After the last day of the women’s training, we go home with
Arish to her village of Sarda, open the door in the blank cement
wall that faces the street, and enter a walled garden, with mint
and fava beans, fig trees and grape vines, sages and roses lining
the paths. In front of the house is a wide porch, and on the sides
and back are courtyards. Arish brings us inside, to sit and drink
tea and admire a perfect model of the Al Aqsa Mosque made by her
brother, the engineer. Arish is young, in her early twenties, not
yet married, an artist and writer. She shows us her drawings of her
nieces and her mother. She has a round, bronze face and half-moon
eyes that crinkle up as she smiles.
Then the women beckon us out back, and we crowd onto a low bench
in a small, cement-block outbuilding. In one corner is a sunken
oven, heaped with coals and ashes from burning olive pumice, what’s
left after the oil is pressed. Arish’s mother presides, patting out
flat slabs of dough, and Arish removes the lid which has a long,
vertical handle so they can lay them in the pit, replace the cover,
and heap the ashes on. After just a few moments, the bread is done.
Wide sheets of flat bread dripping with olive oil, with flat leaves
of zata sandwiched in, and thin pasties of crisp, sweet bread
basted with honey.
They fill our hands with it, and we eat as tea is poured. It’s a
warm, intimate women’s space, heated by the oven, like a sauna or a
sweat lodge, and we laugh and smile and eat. I have seen clay
models of this oven in sculptures thousands of years old.

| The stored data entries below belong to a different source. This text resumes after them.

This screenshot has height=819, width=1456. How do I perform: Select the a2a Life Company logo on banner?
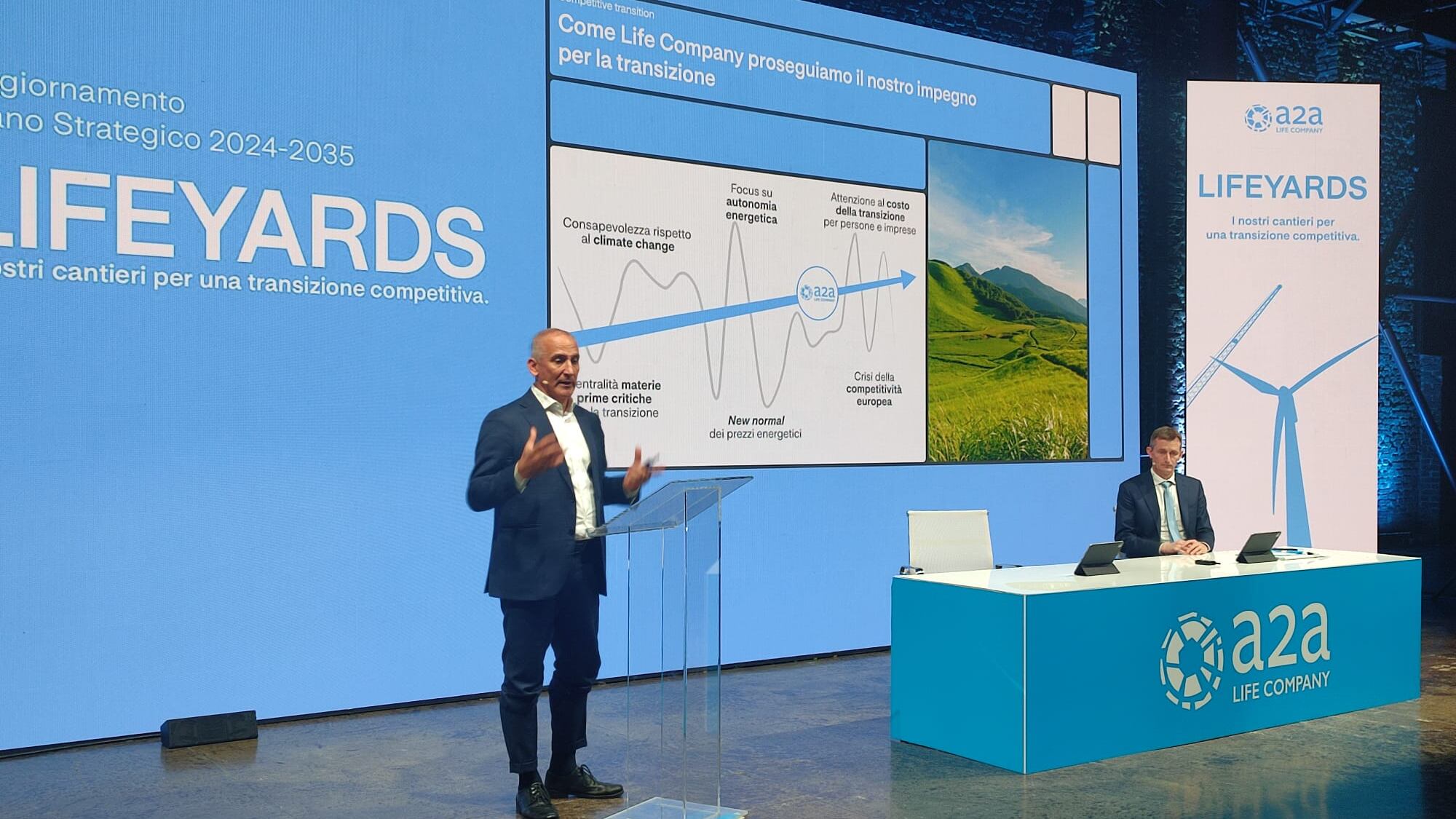(1283, 119)

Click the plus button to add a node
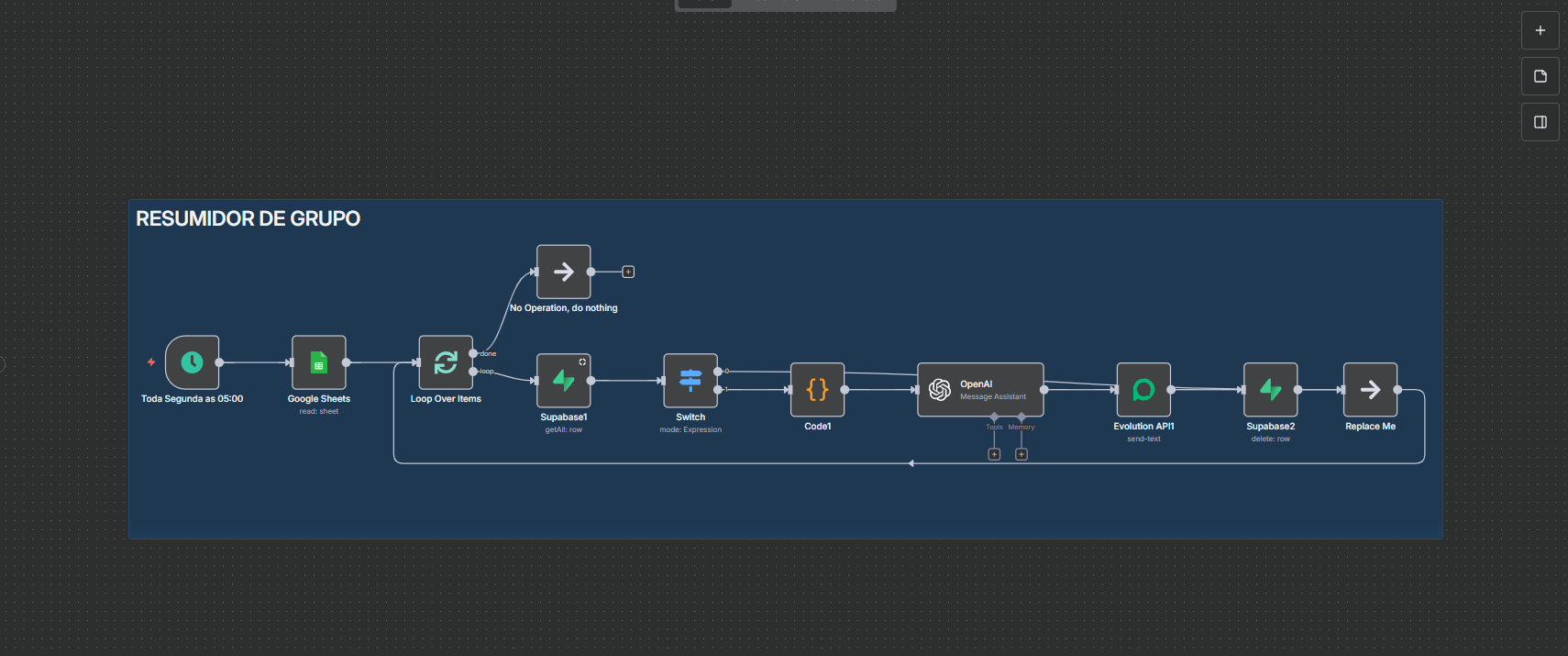tap(1540, 30)
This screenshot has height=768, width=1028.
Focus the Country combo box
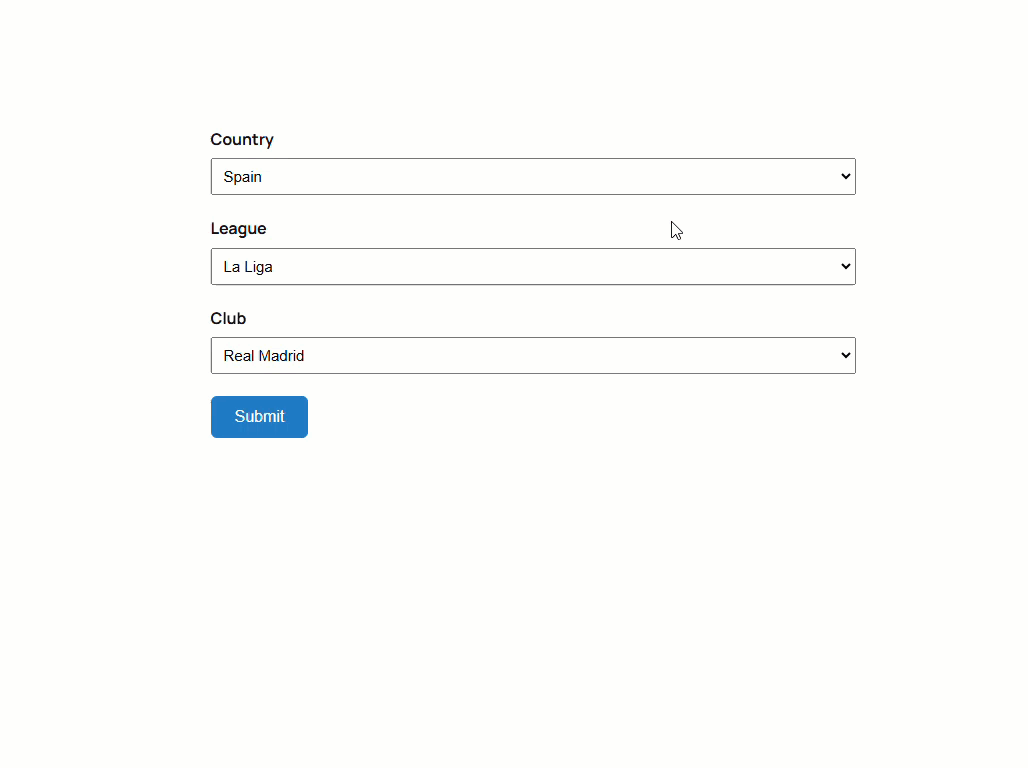pos(533,176)
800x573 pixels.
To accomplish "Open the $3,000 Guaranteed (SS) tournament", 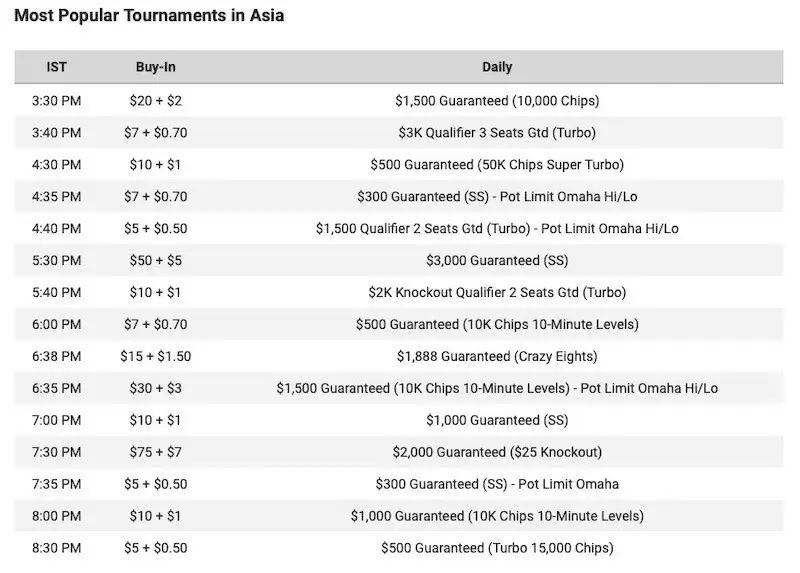I will pyautogui.click(x=497, y=260).
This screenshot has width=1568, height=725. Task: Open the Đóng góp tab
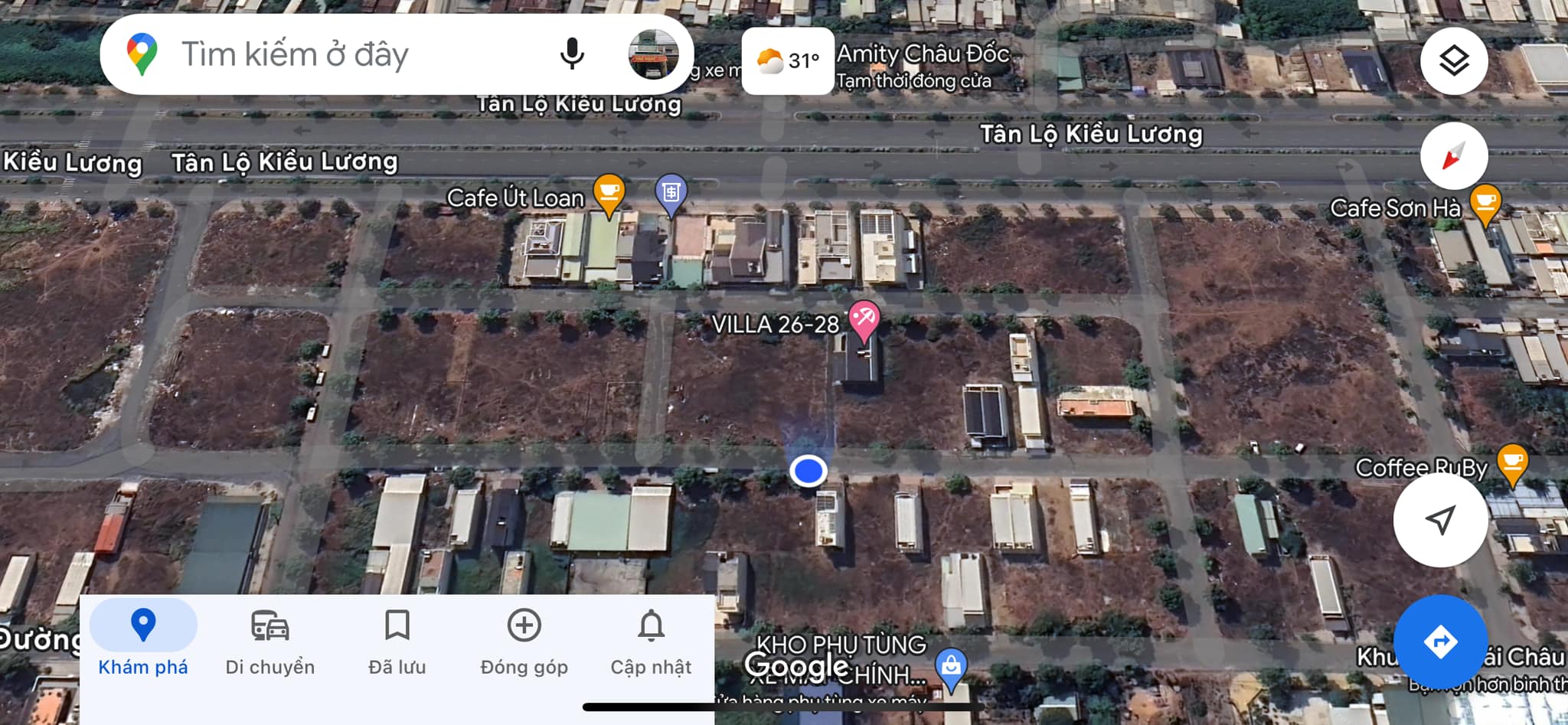pos(524,643)
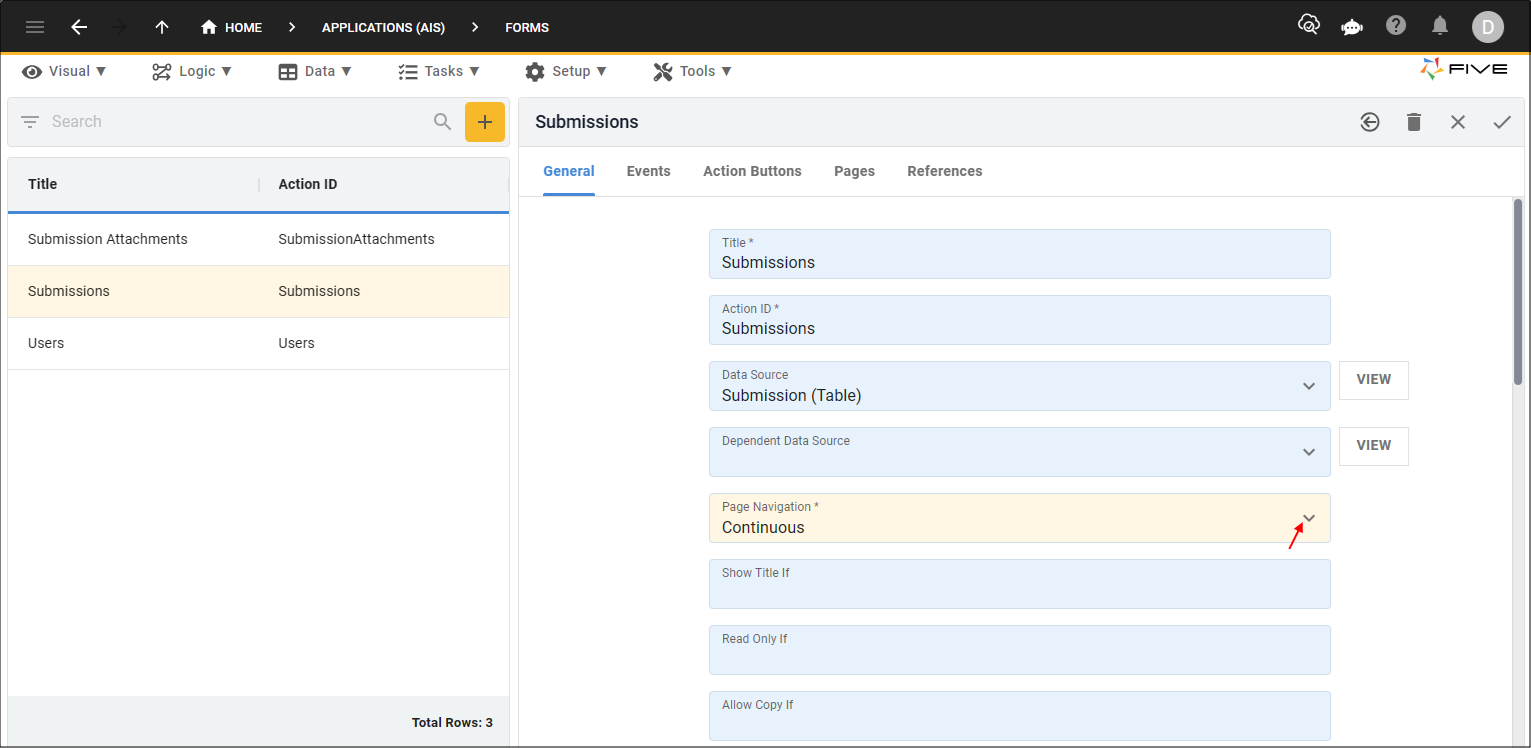Open the notifications bell
The height and width of the screenshot is (748, 1531).
pyautogui.click(x=1440, y=26)
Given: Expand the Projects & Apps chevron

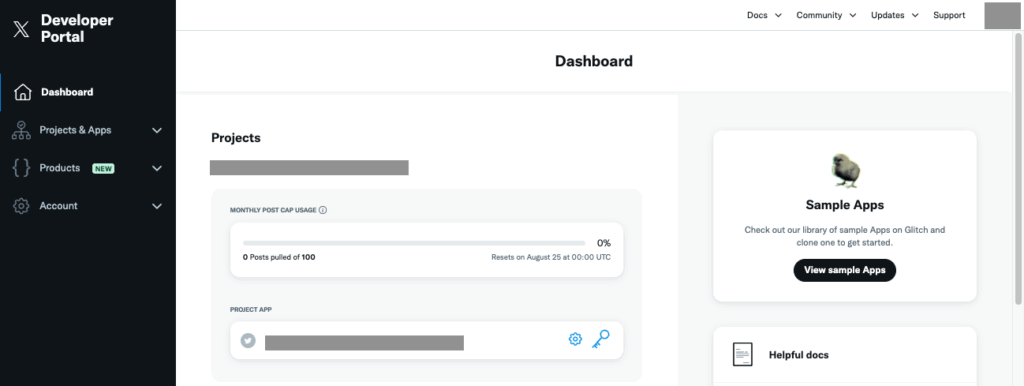Looking at the screenshot, I should pos(157,131).
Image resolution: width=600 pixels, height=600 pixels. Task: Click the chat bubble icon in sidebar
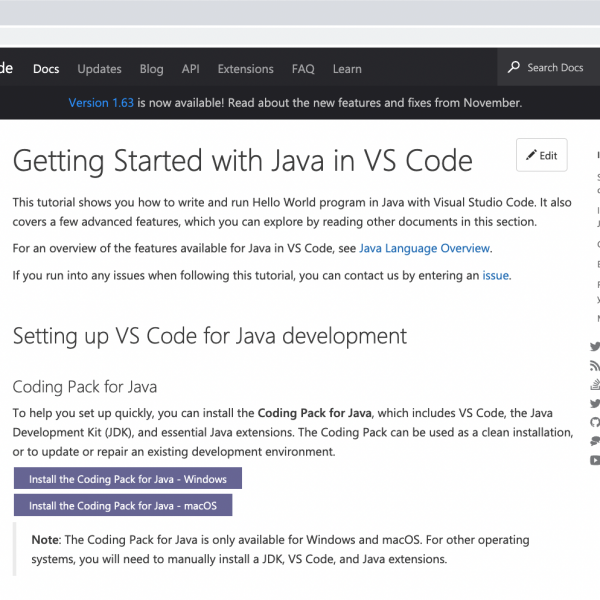(596, 441)
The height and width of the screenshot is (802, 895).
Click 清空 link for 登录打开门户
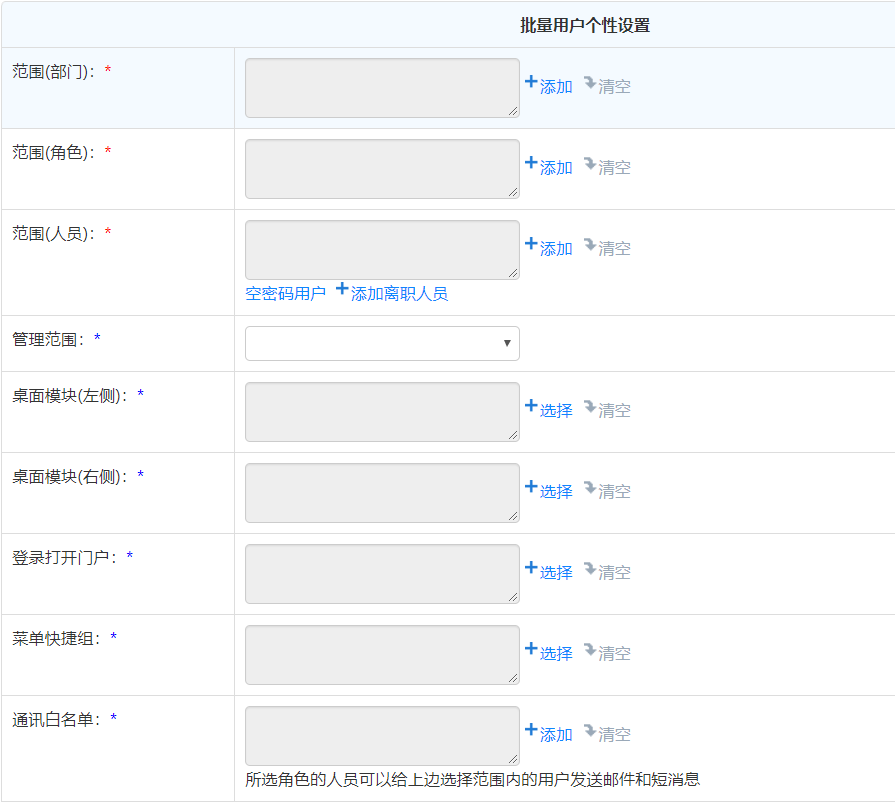pos(614,573)
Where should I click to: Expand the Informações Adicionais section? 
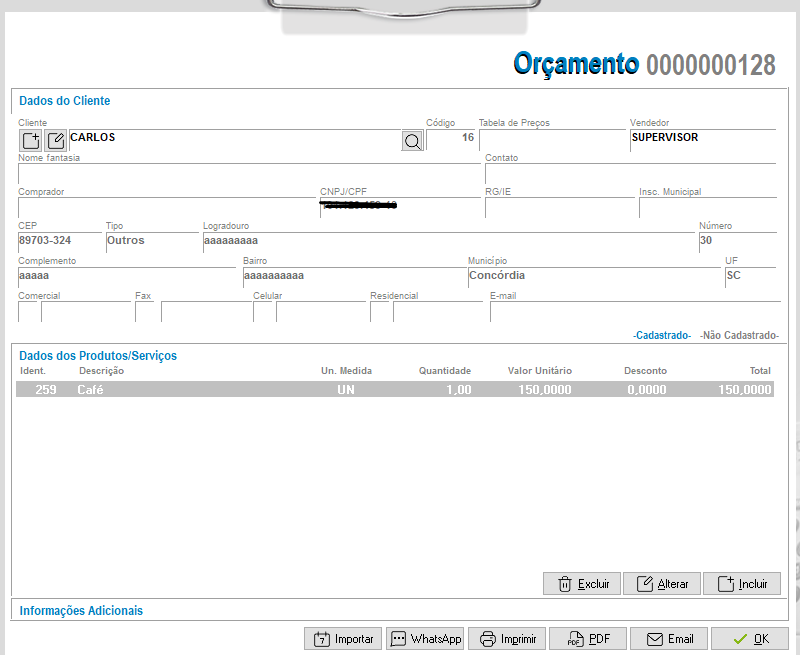point(81,610)
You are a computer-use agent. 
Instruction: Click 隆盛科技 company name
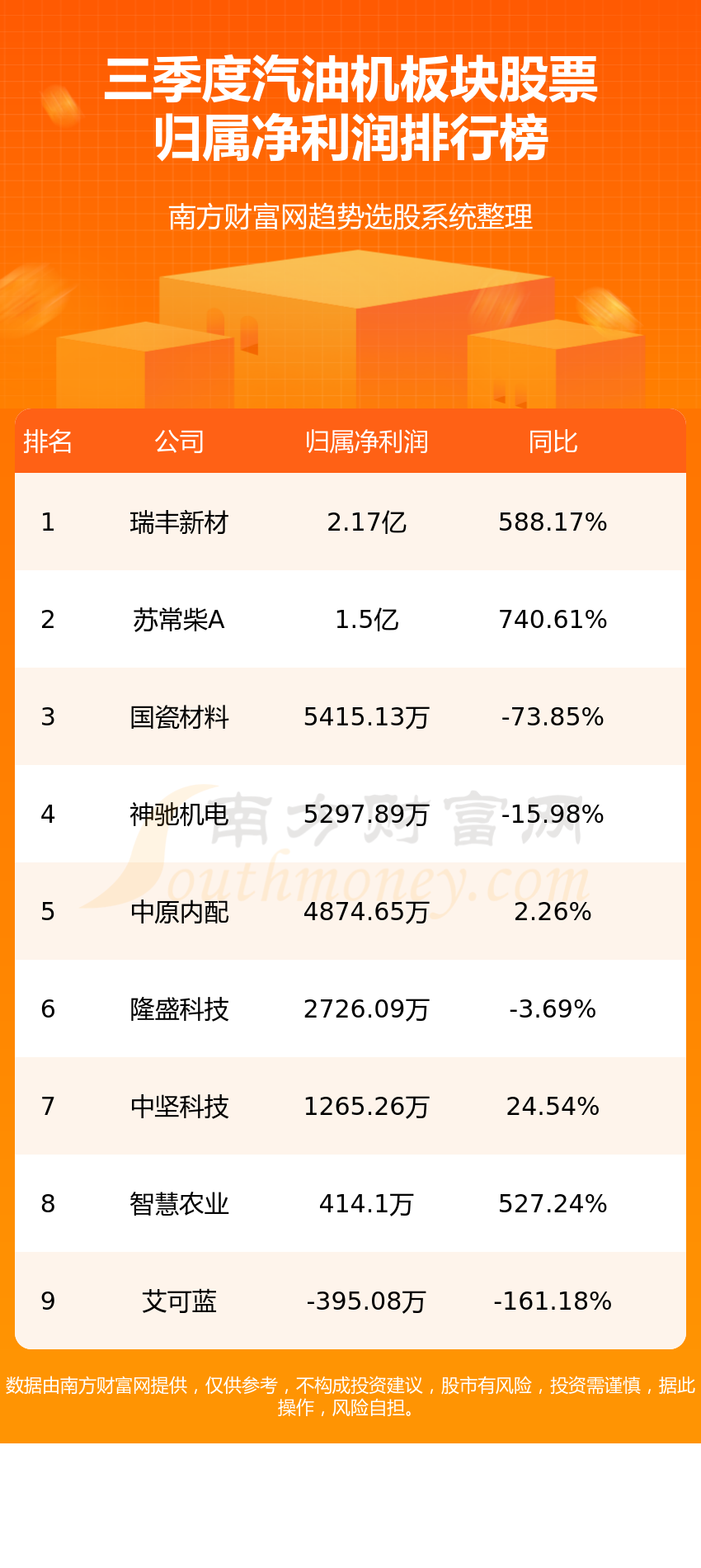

Generations of women have patted the dough, baked the bread,
gathered at these hearths to gossip and laugh — a warm and
womblike female space in a male world. I feel so safe, so welcomed,
that I’m lulled into being happy, a feeling I just can’t shake as
the afternoon goes on. In spite of the harsh realities we’ve been
discussing in the training, the techniques for self protection when
facing tear gas, sound bombs, rubber bullets, beatings, the ominous
approach of the wall that will shatter the fabric of these
villages, the overwhelming oppressive realities of the occupation,
something strong and sweet as this honey bread survives. For a
little while longer.
While I am training and visiting, back in the village of Biddu
work has begun again, and the villagers and international and
Israeli supporters have turned out to once again attempt to stop
the bulldozers. They march out, are driven back with sound bombs
and tear gas. Mohammed, one of our contacts and a village leader,
is arrested. He’s young and handsome and comes from a prominent
village family, and I’ve grown deeply fond of him in part because
he and his cousin Monsour have a wry, cynical humor and are a bit
wild for Palestinians. I can see Mohammed, in another world, in Las
Vegas in a silk shirt with a few too many buttons open and gold
chains peeking out. While I am eating sweet bread, he is being
beaten by soldiers in the hills near Biddu, batons striking his
chest and arms and back and shoulders.
Our party in Sarda moves out from the hut of bread and troops
next door, where a very old village house has been restored, with
money donated from a Swedish organization, and made into a village
center. ‘This is my house,’ Arish says with great pride. It is,
indeed, her childhood home. We are shown over every inch of it,
from the walled courtyard hung with old farm implements through the
galleries and the meeting rooms for the women’s club and the
children’s space to the offices of the mayor and the rooftop
courtyards high above. The restoration is beautifully done and I
can feel what life must have been like in an old, traditional
house, when the courtyards were full of a vast, extended family and
the women were gossiping on the roof. From the top courtyard, we
could see over the old, inner heart of the village and out onto the
fields beyond. Old stone houses have capers and wallflowers growing
in the cracks of the walls, and on their roofs trellised grapevines
jostle solar hot water heaters and satellite dishes. Arish shows me
her old bedroom, a sweet, whitewashed room with a deep window and
an arched ceiling. ‘This is my house,’ she says, again and again,
laughing with a slight sense of incredulousness that this could
once have been hers, that she slept in this room, that she had
lived here.
While we are having our tour, in Biddu the soldiers move to a
small house isolated on the hillside, preparing to destroy it.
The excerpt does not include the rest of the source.